▸ **Dataset entries**:
* * * *

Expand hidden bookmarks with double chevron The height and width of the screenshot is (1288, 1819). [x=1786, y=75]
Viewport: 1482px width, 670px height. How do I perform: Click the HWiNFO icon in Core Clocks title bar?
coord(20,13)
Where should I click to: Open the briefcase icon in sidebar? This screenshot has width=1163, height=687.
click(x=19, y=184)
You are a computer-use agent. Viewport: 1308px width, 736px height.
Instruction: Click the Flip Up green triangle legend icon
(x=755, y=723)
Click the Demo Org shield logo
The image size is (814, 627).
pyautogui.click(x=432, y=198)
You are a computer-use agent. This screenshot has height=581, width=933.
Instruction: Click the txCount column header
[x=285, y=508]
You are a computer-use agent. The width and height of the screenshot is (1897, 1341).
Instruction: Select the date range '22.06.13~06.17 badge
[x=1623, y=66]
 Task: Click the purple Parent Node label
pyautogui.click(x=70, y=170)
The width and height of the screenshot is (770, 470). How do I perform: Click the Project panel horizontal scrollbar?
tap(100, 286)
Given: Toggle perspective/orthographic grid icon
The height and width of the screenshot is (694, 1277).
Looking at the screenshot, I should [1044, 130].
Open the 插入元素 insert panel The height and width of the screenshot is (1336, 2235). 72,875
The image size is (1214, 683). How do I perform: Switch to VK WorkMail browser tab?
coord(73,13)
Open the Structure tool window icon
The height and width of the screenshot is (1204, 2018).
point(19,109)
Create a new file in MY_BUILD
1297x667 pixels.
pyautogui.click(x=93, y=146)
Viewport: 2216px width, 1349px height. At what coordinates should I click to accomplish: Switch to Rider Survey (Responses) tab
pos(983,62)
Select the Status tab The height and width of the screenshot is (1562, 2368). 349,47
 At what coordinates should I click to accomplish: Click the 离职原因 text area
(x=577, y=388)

* * * *

▸ **HOW TO COMPLETE THIS TASK**:
From the records above, pull every line that has the string "computer" and copy it.

▸ **TASK RESPONSE**:
You are a computer-use agent. Viewport: 1308px width, 736px height.
You are a computer-use agent. This screenshot has height=581, width=933.
You are a computer-use agent. The width and height of the screenshot is (1897, 1341).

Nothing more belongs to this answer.